Ника осторожно потянулась всем телом. Тело послушалось и, казалось, только и ждало физической нагрузки. Шептун спрыгнул с ложа, игриво потянул Нику за подол – дескать, давай, милая, ощути жизнь в полном объеме!
Ника слезла с кровати (точнее, это была широкая лавка с ворохом разного тряпья, пахнущего вовсе не «Ленором») и сделала свой первый шаг. Не было никакой боли, и Ника прошептала:
– Ух, ты! Мои первые шаги в таежном Нэверлэнде, папарацци, приступайте! Питер Пэн, зажигай!
Босые ноги сообщили, что пол в избе холодный, несмотря на узловатые матерчатые дорожки.
– Мне бы обуться, – пробормотала Ника. – Где у этой Любомудры гардеробная?
Она тихо захихикала, радуясь своему ненормальному оптимизму.
Обойдя избу по периметру, в чутошном свете печных углей, Ника узрела полати, где спала Любомудра (ворох сердито храпящих тряпок), стол и колченогие табуреты, явно изготовленные местными «отцами», ухват, полки с темной от копоти посудой и… И всё. Негусто. Этакое смиренное жилье отшельницы. А чего ты ожидала, хихикнула Ника, 3D кинотеатр, салат-бар, джакузи, климат-контроль? Скажи спасибо, что хоть стены есть и в эти стены тебя, окоченевшую, принесли и отогрели. Могли ведь и оставить, где лежала, замело бы тебя снежком, а где-то ближе к июлю твой неопознанный труп нашли и закопали бы в ближайшей общей могиле. Да, но где же обувь?
Ника наклонилась и осторожно (вдруг суровая леди у постели капканы ставит?) пошарила руками.
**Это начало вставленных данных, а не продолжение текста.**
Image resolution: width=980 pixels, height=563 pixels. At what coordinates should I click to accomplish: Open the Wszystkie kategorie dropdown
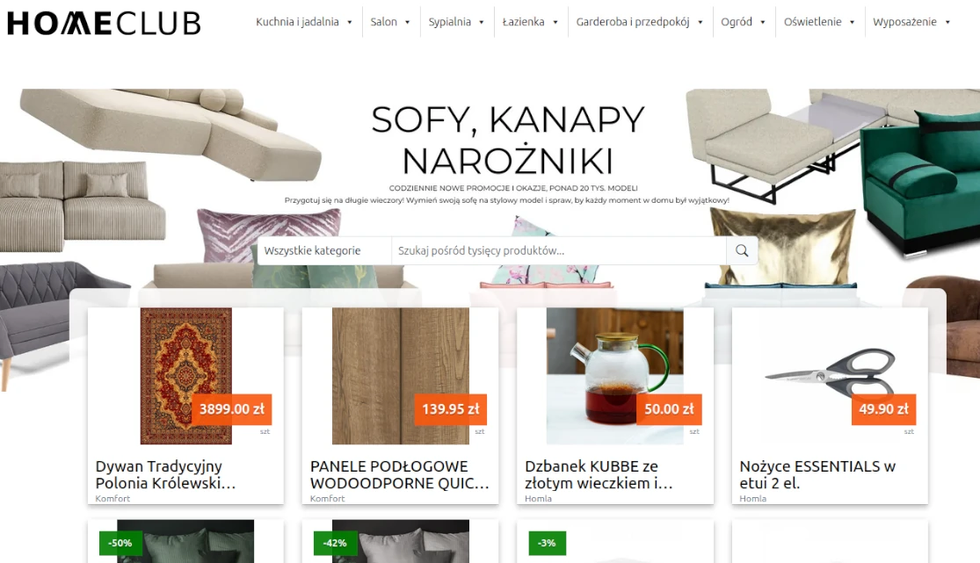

Нащупала нечто, напоминающее галоши, только из чего-то древесного, шершавого.
– Надеюсь, размер подойдет, – прошептала Ника, взяла «галоши» и, вернувшись к своей постели, попыталась их надеть.
Получилось. Правда, размер был примерно на гиппопотама, но ведь важен сам факт наличия обуви, это уже три четверти цивилизации! Стараясь не шуметь, Ника прокралась к двери и, отворив ее, вышла на крыльцо.
Поначалу она долго не могла поверить тому, что видит. Ей даже дышать стало трудно.
Огромная поляна, на которой стояло с два десятка изб, была со всех сторон окружена высокими рядами деревьев. Луна на ущербе ярко освещала эту картину, делая контраст между чернотой домов, стволов, ветвей и искристым снегом особенно разительным. Тишина стояла такая, что Ника испугалась звука собственного дыхания – ей показалось, что она сейчас перебудит всех. Застывший морозный воздух обжигал легкие, но был дивно чист, сладок, бодрящ.
– Хорошо-то как, – прошептала Ника. – Жалко фотокамеры нет с собой, такой бы снимок получился – хоть в «Нэшнл джиографик», хоть в «Ридерз дайджест»!
Пейзаж был самый, что ни на есть мистический. И Ника не удивилась, когда на одну из ветвей ближнего кедра села большая черная птица и сверкнула яркими изумрудами глаз.
– Наверное, это местный колдун, – нервно усмехнулась Ника: вообще-то было страшновато, поскольку таких птиц она даже в энциклопедии «Жизнь животных» не видела.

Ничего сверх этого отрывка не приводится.